Specializes in Emergency, Telemetry, Transplant.
Old habits are hard to break and sometimes in the switch to EMR we insist on continuing old habits even though they may no longer serve a purpose.

I only was there for a 'go live' once for an electronic chart--we were switching from 99% paper to 99% electronic. Naturally, some nurses did not like the idea of a change. Some veteran nurses insisted on still have a hand written Cardex for each patient. So for each new patient, the nurse had to create a paper Cardex even though the EMR would generate one that you could see with 2 clicks. Much like the Cardex, documenting a "chart check" seems like it is another relic that has survived the switch from paper to electronic charts.

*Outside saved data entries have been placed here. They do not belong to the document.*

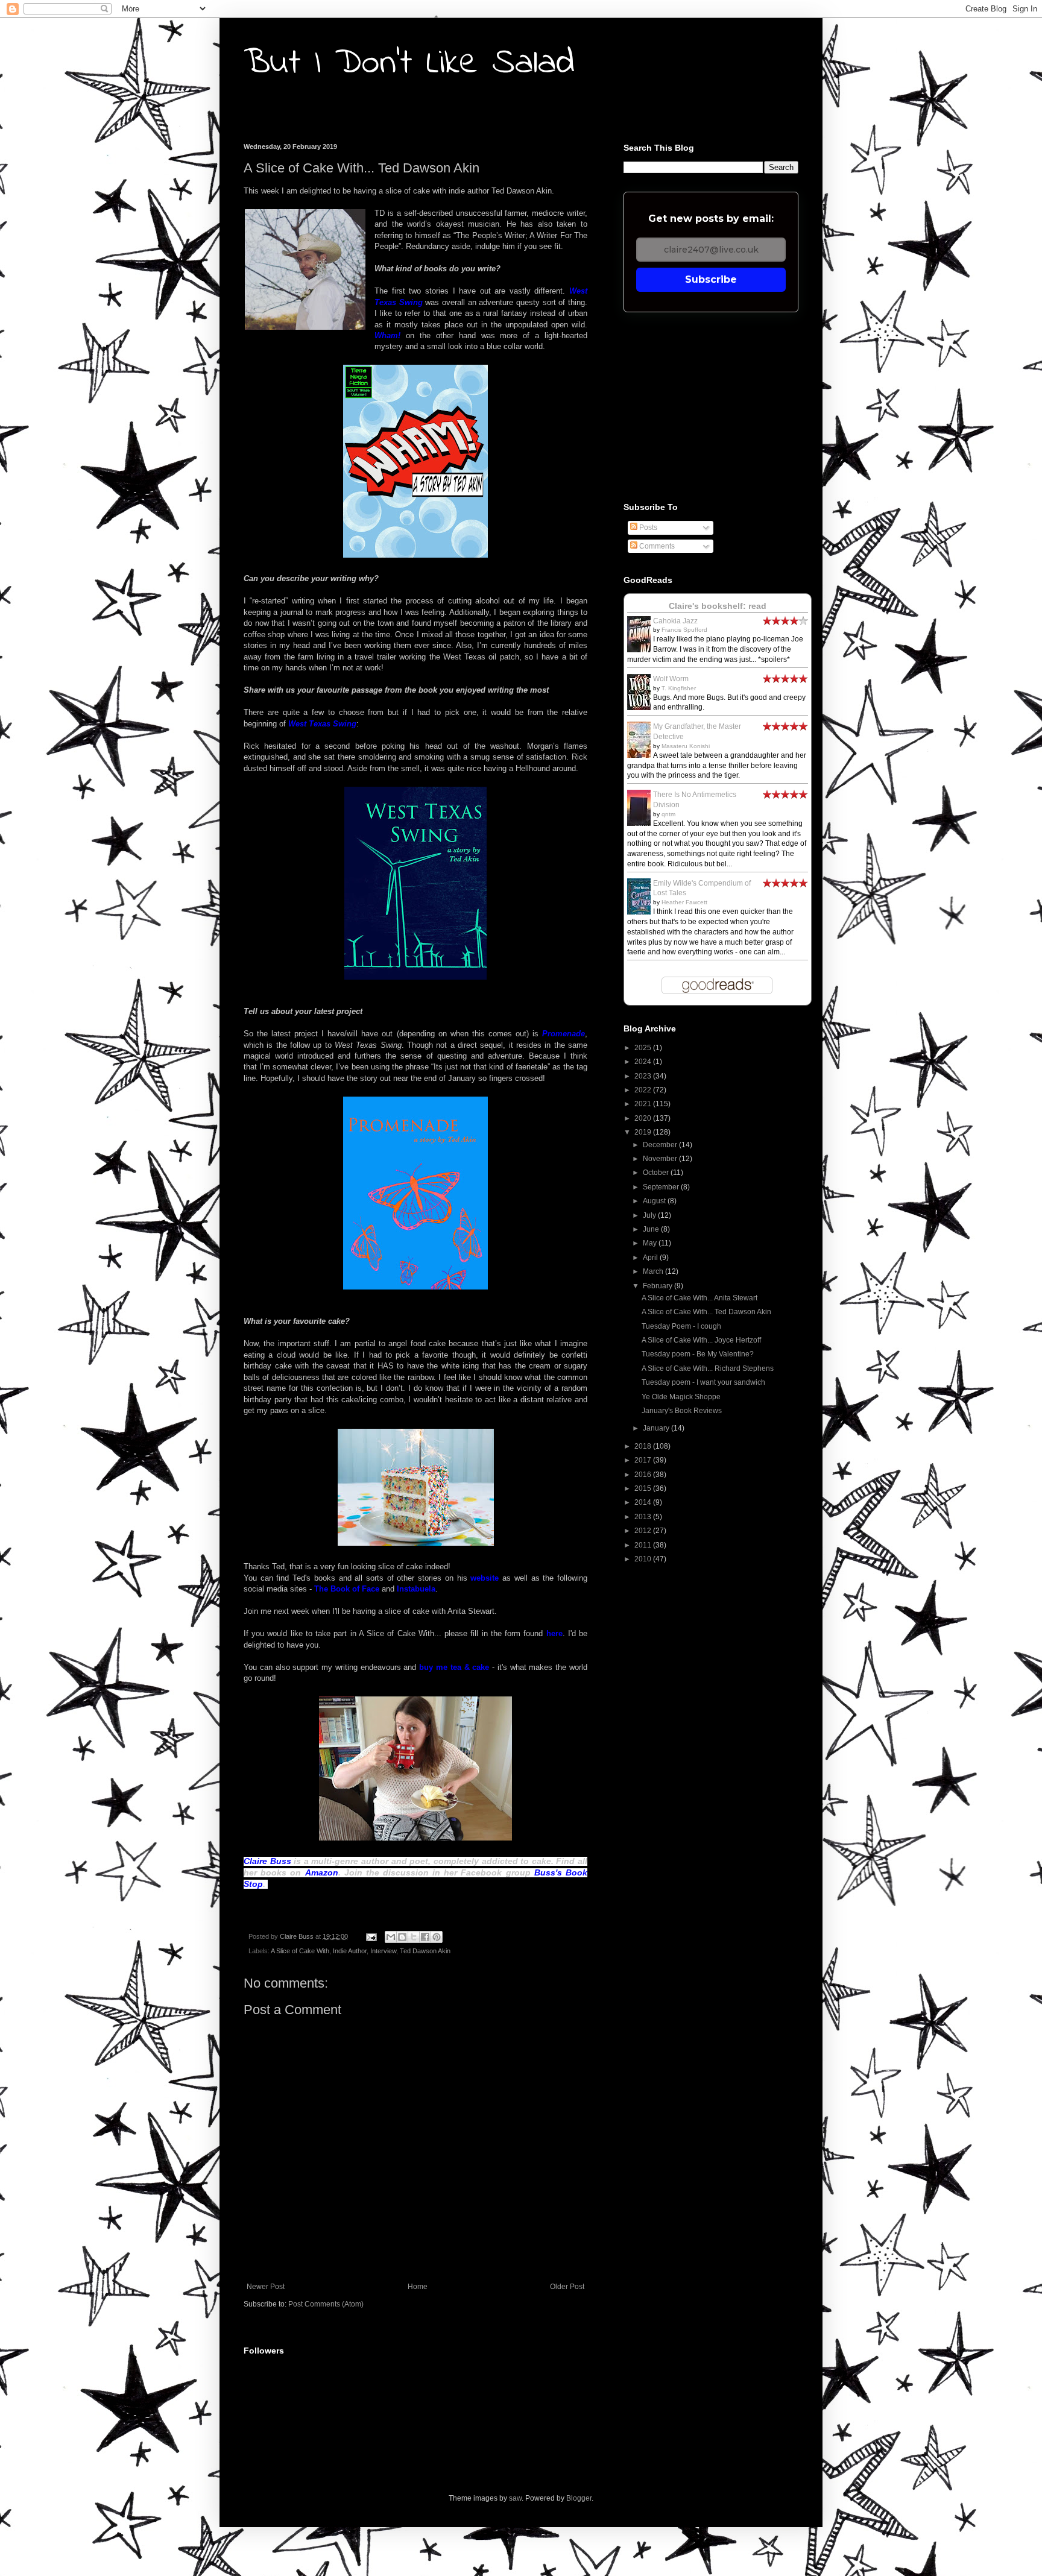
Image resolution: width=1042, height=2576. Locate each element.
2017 (643, 1460)
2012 (643, 1530)
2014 (643, 1502)
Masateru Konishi (686, 746)
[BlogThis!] (402, 1937)
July (650, 1215)
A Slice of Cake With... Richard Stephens (708, 1368)
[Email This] (391, 1937)
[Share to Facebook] (425, 1937)
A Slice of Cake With (300, 1950)
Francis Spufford (684, 629)
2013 (643, 1517)
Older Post (567, 2286)
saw (515, 2498)
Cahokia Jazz (675, 621)
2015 (643, 1488)
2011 (643, 1545)
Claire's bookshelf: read (717, 606)
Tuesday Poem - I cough (681, 1326)
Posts (647, 527)
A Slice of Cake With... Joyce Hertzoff (701, 1340)
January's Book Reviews (682, 1410)
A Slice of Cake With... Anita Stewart (699, 1298)
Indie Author (350, 1950)
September (662, 1187)
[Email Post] (371, 1936)
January (657, 1428)
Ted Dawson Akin (425, 1950)
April (651, 1257)
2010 (643, 1559)
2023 (643, 1076)
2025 (643, 1048)
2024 (643, 1061)
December (661, 1145)
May (650, 1243)
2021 (643, 1104)
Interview (383, 1950)
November (661, 1158)
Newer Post (266, 2286)
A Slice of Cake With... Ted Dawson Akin (706, 1312)
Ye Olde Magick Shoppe (681, 1397)
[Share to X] (414, 1937)
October (657, 1172)
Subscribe (711, 279)
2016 (643, 1474)
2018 (643, 1446)
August (655, 1201)
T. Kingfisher (679, 688)
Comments (656, 546)
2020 (643, 1118)
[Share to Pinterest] (437, 1937)
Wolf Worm (671, 679)
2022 (643, 1090)
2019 (643, 1132)
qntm (668, 814)
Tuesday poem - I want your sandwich (703, 1382)
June (652, 1229)
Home (418, 2286)
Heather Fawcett (684, 902)
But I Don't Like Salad (409, 63)
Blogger (579, 2498)
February (658, 1286)
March (654, 1271)
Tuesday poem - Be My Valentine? (698, 1354)
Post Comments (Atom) (326, 2304)
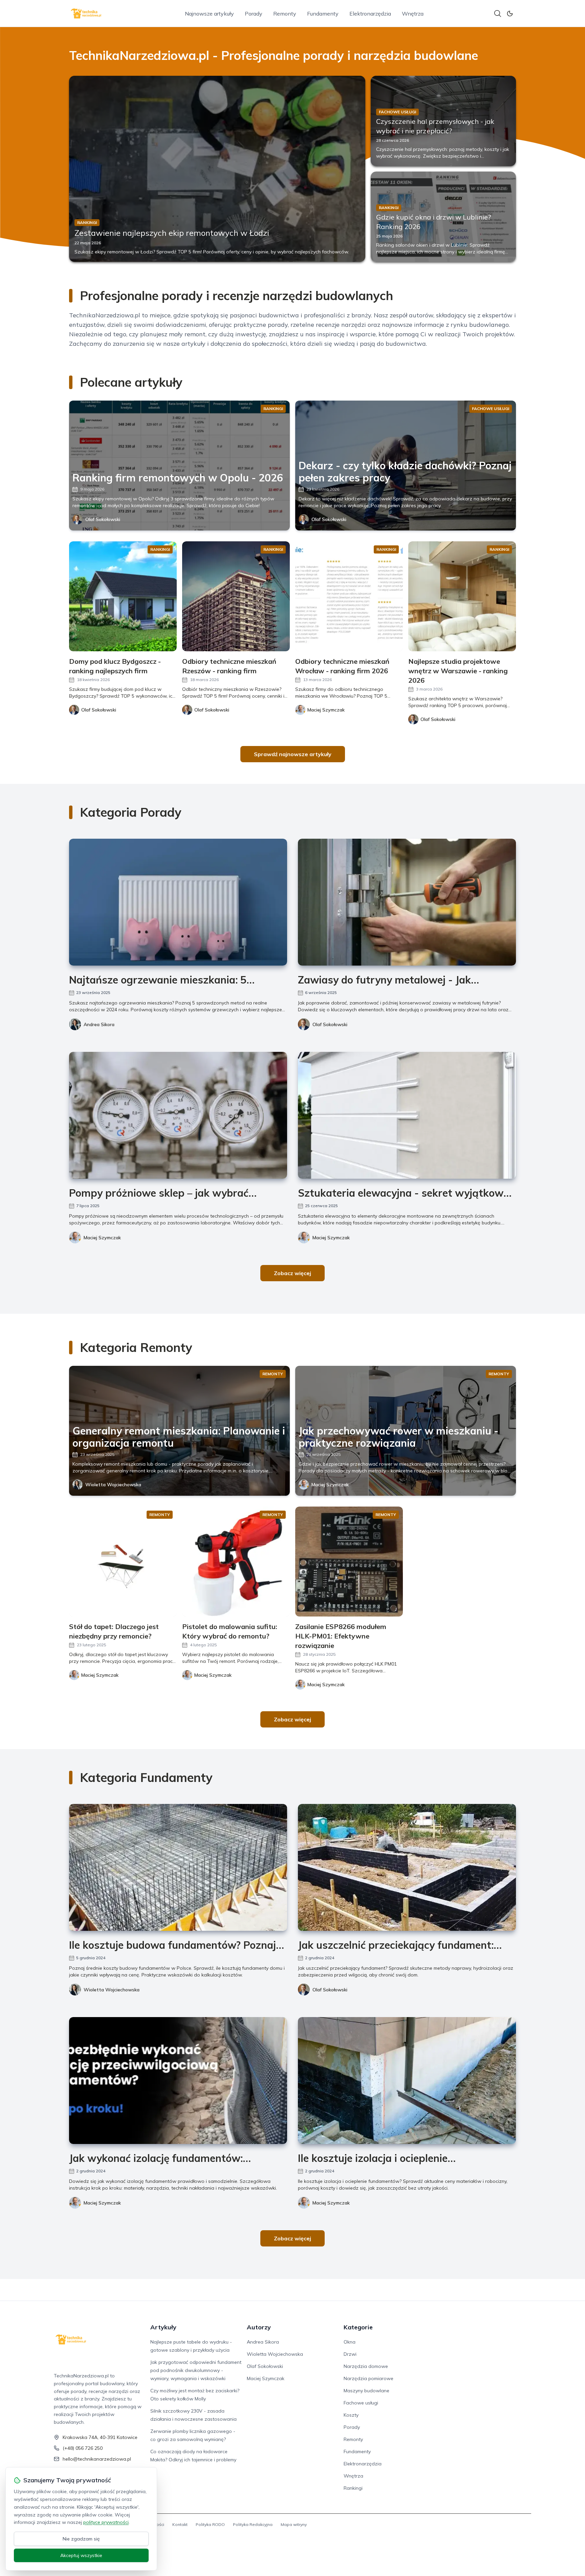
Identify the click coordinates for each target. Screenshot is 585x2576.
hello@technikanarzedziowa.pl (97, 2459)
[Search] (497, 13)
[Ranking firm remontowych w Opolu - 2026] (179, 465)
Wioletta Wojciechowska (113, 1485)
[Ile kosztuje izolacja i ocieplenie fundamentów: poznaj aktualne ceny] (407, 2080)
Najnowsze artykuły (209, 13)
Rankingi (353, 2488)
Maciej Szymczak (102, 1238)
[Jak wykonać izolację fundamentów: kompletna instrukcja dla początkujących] (178, 2080)
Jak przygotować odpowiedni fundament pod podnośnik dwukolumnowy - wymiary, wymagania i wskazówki (195, 2370)
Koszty (351, 2415)
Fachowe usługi (361, 2403)
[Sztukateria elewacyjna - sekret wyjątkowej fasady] (407, 1115)
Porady (253, 13)
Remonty (284, 13)
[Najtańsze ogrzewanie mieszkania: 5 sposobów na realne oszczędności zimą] (178, 902)
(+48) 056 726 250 (83, 2448)
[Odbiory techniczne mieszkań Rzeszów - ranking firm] (236, 596)
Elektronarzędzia (370, 13)
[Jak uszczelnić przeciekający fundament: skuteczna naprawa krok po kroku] (407, 1867)
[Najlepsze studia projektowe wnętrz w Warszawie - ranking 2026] (462, 596)
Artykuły (163, 2327)
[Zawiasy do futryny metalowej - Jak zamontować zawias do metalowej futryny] (407, 902)
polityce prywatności (106, 2522)
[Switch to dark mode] (510, 13)
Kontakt (180, 2524)
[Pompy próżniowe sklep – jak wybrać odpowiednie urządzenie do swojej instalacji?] (178, 1115)
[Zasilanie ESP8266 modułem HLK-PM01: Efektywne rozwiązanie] (349, 1562)
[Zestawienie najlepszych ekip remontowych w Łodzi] (217, 169)
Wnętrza (413, 13)
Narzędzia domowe (366, 2366)
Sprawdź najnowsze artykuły (292, 754)
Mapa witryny (294, 2524)
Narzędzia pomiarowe (368, 2378)
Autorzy (259, 2327)
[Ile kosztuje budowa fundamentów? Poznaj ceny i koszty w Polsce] (178, 1867)
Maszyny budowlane (366, 2391)
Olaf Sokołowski (102, 519)
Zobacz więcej (292, 1273)
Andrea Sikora (99, 1024)
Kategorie (358, 2327)
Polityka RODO (210, 2524)
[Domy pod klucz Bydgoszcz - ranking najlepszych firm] (123, 596)
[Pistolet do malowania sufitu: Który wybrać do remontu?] (236, 1562)
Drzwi (350, 2354)
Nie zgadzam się (81, 2539)
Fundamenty (323, 13)
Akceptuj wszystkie (81, 2555)
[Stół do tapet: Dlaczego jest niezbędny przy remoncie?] (123, 1562)
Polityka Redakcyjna (253, 2524)
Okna (349, 2342)
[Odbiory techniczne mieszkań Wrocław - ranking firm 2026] (349, 596)
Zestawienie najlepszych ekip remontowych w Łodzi (171, 233)
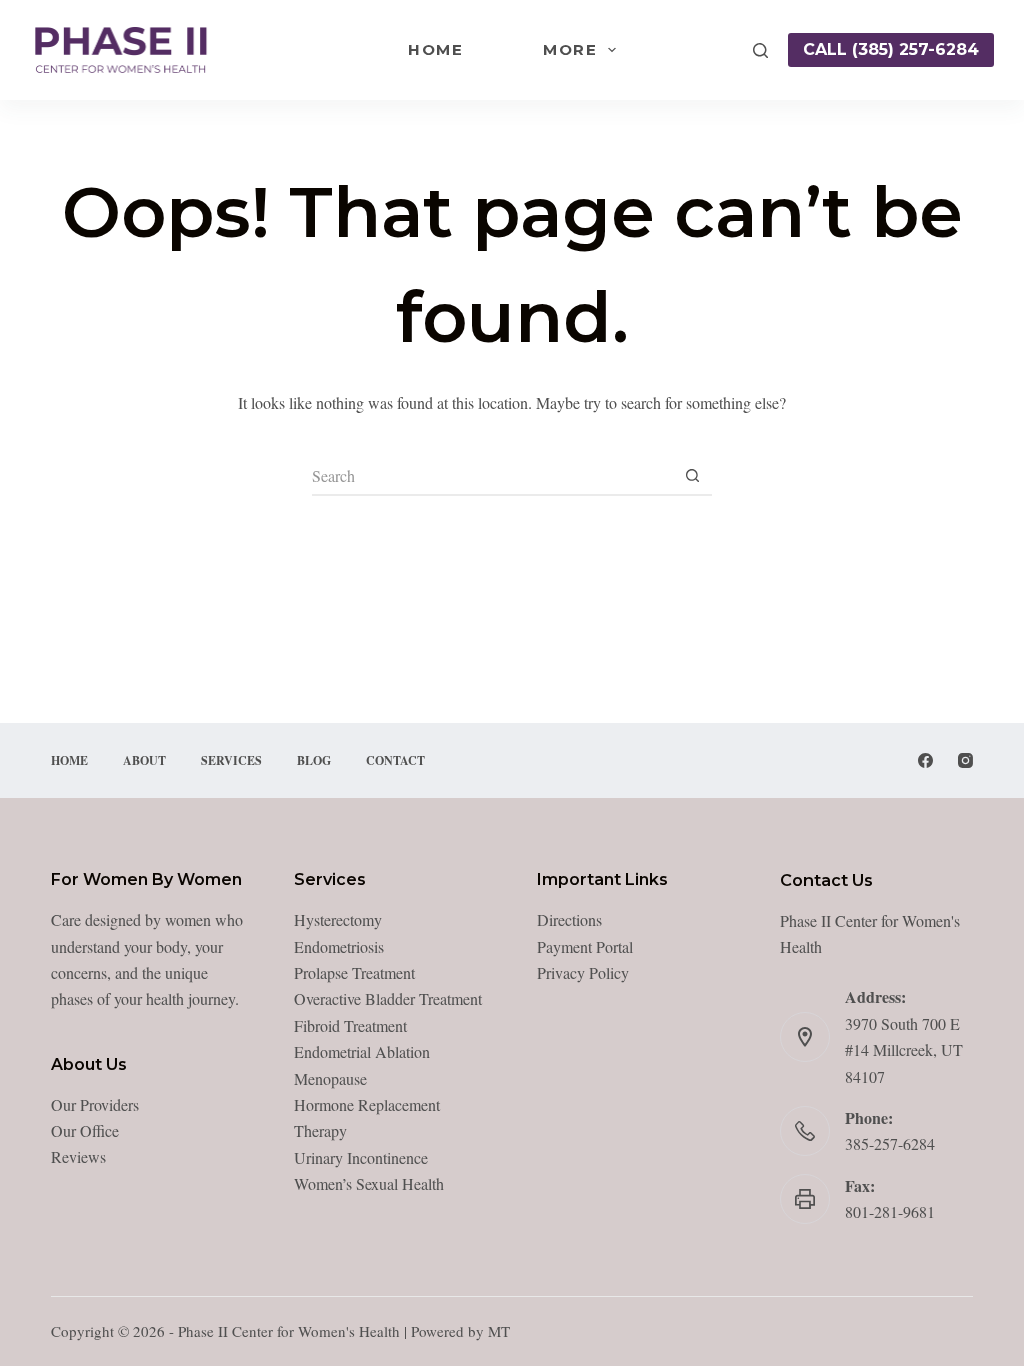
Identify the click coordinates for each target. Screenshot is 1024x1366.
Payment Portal (585, 946)
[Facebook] (925, 760)
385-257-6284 (890, 1143)
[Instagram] (965, 760)
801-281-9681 (890, 1211)
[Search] (760, 50)
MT (499, 1331)
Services (231, 761)
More (570, 49)
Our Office (85, 1130)
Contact (395, 761)
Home (435, 49)
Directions (569, 919)
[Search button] (692, 476)
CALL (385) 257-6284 (891, 49)
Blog (314, 761)
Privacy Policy (583, 972)
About (144, 761)
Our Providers (95, 1104)
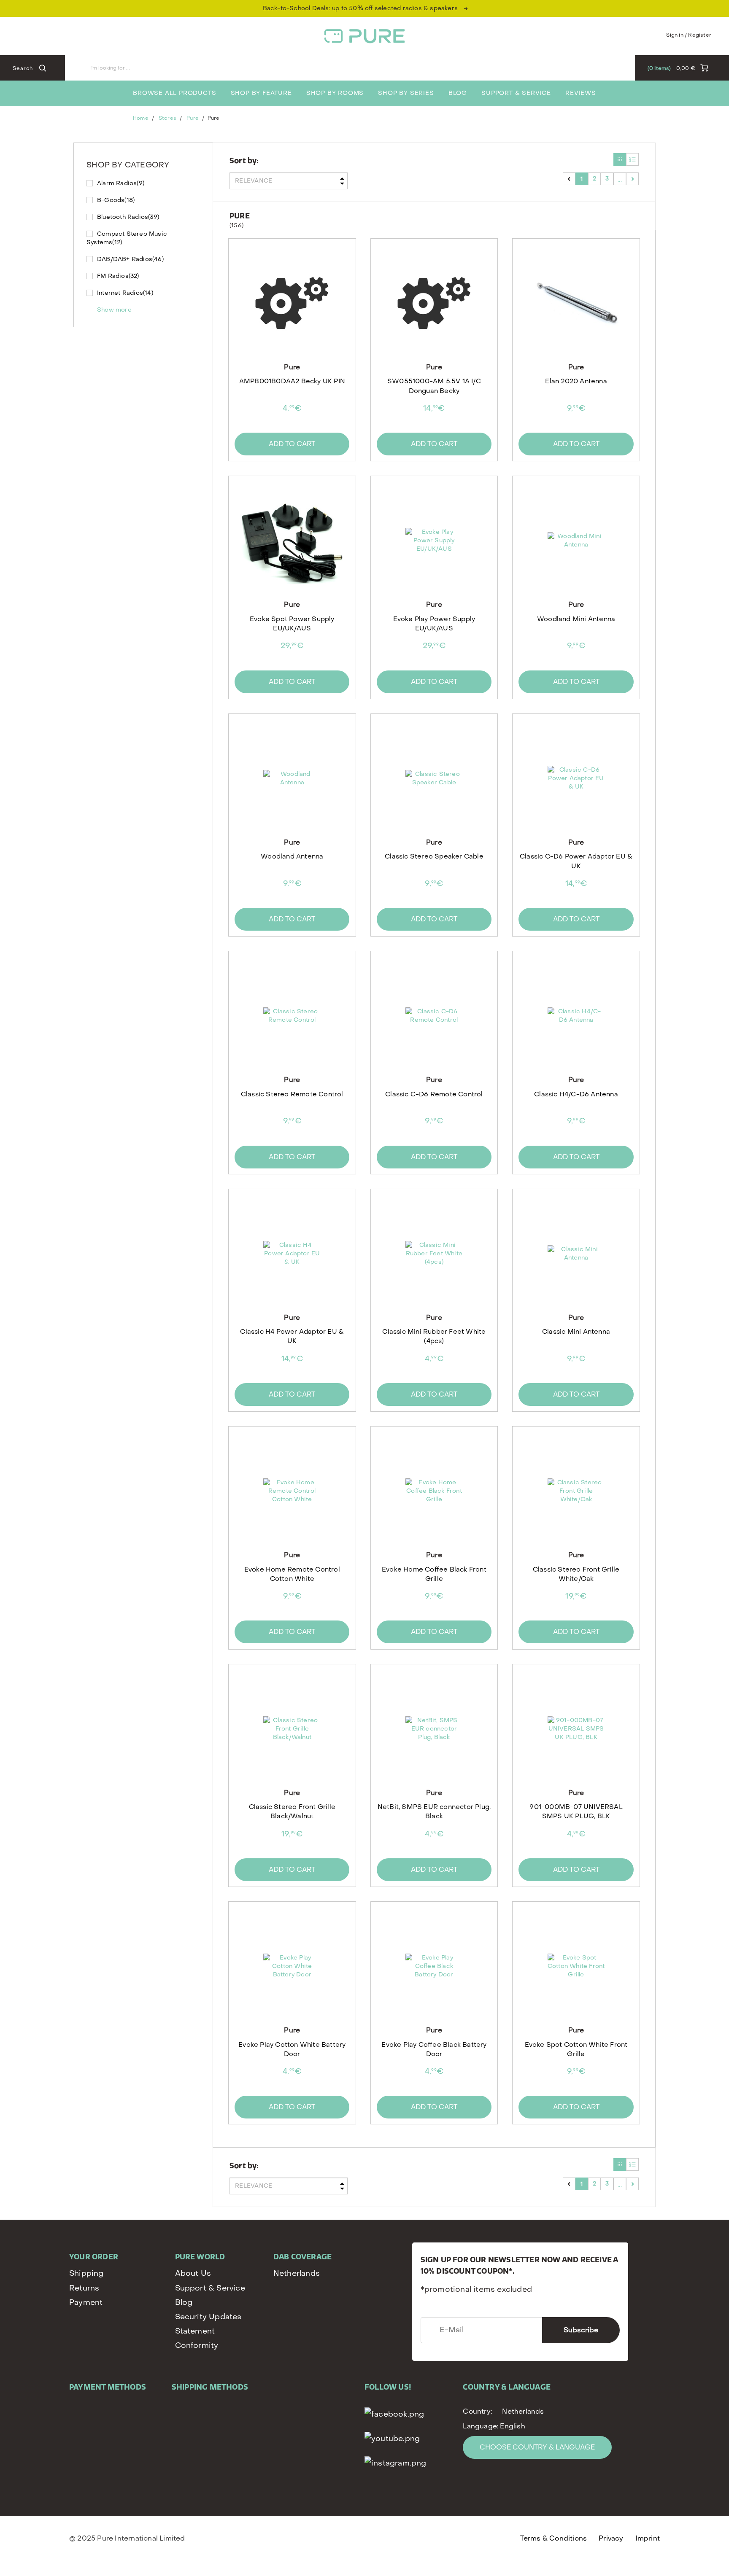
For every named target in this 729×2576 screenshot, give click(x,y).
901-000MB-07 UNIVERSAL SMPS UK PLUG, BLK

Are you on paper charts? That was the last time I had to document chart checks. We would page through recent orders and it was not unusual to find something that a previous nurse missed, sometimes a few days ago. or longer. Maybe "reviewed paper chart" is a line I should add in my EMR nursing note.

Specializes in Med/Surg/Infection Control/Geriatrics.

Never heard of that before. I don't know anyone who does that the way that you describe. Sounds like some personal preference by someone else up the chain.

Never heard of that before. I don't know anyone who does that the way that you describe. Sounds like some personal preference by someone else up the chain.

I've never heard of it either. Not in three decades of nursing.

I remember back in the dark ages!

Specializes in Critical care.

Oh please please please don't let anyone in admin at our hospital read this, "someone" will think this is an awesome idea!

Cheers

Specializes in Retired NICU.

No chart checks since paper orders. However, in the EMR we "time mark" recent labs and notes, and are flagged if there are new orders, new lab results, late meds, etc; so we can take care of them.